- Posted April 11, 2014 by
Europe’s Wind-Turbine Makers Are Pleading For More Political Support Tokyo Westward Group Energy Alternatives
EUROPEAN climate policy has spent vast amounts of public money, sent power utilities to the brink and done little to reduce emissions of carbon dioxide, an impressive display of multi-pronged incompetence. But might all that money at least have built a robust, world-beating European renewables industry?
Not yet. European makers of solar panels have been largely wiped out by a combination of the financial crisis and competition from cheaper Chinese rivals. Q-Cells of Germany, once the world’s largest solar manufacturer, went bust in 2012. SolarWorld, Germany’s largest remaining maker, begged successfully for investors’ patience to avoid bankruptcy late last year. The EU, like America, is bringing anti-dumping complaints against Chinese firms, but even if these were to succeed it is clear that the future of solar-panel manufacturing lies beyond Europe.
Besides barely-green biomass, geographically limited hydropower and unproven tidal power, that leaves wind turbines as the best hope for European green energy. The picture is brighter than for solar. But Prokon, a German wind-park developer that offered generous profit-shares to small investors, filed for bankruptcy in January. And Europe’s makers of wind turbines have gone through a dark few years, shedding jobs and racking up losses.
Vestas, of Denmark, was once the pin-up of the wind-turbine industry. But it overinvested just as others piled into the market.

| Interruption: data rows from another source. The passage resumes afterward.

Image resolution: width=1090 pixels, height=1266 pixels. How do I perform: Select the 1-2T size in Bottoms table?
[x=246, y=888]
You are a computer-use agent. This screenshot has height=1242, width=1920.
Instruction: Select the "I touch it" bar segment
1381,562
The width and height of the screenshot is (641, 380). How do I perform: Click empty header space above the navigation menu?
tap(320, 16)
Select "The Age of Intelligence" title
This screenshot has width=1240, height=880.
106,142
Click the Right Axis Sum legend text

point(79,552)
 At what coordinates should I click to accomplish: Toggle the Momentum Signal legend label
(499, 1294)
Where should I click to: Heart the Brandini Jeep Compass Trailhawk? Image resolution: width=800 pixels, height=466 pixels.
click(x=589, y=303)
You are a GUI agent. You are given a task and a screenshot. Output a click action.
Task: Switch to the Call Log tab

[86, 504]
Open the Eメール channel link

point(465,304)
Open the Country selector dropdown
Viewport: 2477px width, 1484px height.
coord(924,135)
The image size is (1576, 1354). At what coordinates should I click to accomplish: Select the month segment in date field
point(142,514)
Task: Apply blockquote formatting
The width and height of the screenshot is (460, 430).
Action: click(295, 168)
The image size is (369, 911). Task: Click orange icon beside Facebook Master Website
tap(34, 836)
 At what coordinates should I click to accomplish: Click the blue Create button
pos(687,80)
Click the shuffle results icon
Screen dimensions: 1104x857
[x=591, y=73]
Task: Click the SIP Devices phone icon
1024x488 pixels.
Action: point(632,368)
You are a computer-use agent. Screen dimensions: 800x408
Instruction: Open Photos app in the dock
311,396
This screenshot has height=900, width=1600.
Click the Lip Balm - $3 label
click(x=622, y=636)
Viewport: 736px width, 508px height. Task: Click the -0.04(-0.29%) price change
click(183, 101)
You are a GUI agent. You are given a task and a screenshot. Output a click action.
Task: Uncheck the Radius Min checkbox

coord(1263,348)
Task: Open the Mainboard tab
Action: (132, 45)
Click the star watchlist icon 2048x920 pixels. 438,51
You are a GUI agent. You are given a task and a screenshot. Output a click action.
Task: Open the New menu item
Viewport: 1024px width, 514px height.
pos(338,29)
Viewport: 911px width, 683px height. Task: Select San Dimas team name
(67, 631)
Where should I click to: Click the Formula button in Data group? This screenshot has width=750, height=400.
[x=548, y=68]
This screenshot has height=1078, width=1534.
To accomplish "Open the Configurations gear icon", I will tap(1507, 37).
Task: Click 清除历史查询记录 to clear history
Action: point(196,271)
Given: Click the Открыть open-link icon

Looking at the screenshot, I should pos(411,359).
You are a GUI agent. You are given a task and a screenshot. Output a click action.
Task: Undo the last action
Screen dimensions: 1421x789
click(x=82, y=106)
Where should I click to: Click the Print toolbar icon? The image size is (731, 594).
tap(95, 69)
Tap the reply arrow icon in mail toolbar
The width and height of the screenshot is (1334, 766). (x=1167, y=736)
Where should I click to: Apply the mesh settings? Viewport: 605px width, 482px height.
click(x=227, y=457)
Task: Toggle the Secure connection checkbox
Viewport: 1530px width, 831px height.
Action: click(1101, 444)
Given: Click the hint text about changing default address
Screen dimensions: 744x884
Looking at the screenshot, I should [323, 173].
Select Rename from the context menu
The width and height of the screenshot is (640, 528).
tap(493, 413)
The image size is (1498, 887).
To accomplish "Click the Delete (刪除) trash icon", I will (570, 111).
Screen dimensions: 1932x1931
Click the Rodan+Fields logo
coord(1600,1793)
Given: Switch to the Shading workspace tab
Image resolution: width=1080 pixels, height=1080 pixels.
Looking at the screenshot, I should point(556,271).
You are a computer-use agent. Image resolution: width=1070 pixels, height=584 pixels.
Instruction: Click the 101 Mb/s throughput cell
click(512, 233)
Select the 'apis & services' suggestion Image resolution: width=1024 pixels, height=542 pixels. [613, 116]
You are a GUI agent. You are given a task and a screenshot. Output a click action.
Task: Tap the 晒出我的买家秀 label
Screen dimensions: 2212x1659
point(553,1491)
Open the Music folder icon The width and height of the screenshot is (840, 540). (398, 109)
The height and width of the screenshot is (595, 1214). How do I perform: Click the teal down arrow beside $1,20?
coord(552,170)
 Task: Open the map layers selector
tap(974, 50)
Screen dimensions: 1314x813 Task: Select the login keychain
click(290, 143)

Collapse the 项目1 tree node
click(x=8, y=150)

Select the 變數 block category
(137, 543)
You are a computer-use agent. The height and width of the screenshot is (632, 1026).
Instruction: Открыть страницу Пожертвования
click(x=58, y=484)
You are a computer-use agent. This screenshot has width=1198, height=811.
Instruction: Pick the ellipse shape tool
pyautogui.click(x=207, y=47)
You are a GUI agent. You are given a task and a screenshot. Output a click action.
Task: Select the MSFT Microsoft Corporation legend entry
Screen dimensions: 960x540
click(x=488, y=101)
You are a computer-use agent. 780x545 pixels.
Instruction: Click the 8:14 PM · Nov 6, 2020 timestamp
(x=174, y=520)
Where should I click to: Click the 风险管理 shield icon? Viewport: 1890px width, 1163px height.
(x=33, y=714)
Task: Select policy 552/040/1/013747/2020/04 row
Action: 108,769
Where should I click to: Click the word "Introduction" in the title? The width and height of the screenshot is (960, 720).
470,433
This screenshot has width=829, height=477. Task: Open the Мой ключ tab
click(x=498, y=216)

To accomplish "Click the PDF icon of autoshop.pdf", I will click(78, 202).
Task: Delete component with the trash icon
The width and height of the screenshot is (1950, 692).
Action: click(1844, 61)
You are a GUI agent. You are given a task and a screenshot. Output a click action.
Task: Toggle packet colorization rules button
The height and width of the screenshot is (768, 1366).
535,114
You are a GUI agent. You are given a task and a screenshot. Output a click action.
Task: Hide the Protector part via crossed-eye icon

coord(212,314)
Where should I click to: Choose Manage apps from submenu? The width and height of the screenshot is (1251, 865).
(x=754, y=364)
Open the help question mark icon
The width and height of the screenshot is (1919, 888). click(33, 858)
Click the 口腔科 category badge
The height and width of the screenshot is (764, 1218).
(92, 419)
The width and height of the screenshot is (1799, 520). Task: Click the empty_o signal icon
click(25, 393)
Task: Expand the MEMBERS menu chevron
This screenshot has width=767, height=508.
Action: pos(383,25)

As its balance-sheet deteriorated, investors took fright, forcing the management to announce huge cost-cuts and lay-offs, culminating in the sacking last year of Ditlev Engel, its boss. His successor, Anders Runevad, announced last month that the restructuring was paying off, producing €211m ($288m) in operating profit before special charges.
Kristian Tornoe Johansen, an analyst at Danske Bank, thinks that Vestas’s new “asset-light” model, with many of its production processes outsourced, puts it in a strong position to compete in Europe, America and emerging markets. HSBC’s wind-sector analysts are also bullish on Vestas, as they are on two European competitors, Nordex of Germany and Gamesa of Spain, saying that the industry is ready for a turnaround, as it were.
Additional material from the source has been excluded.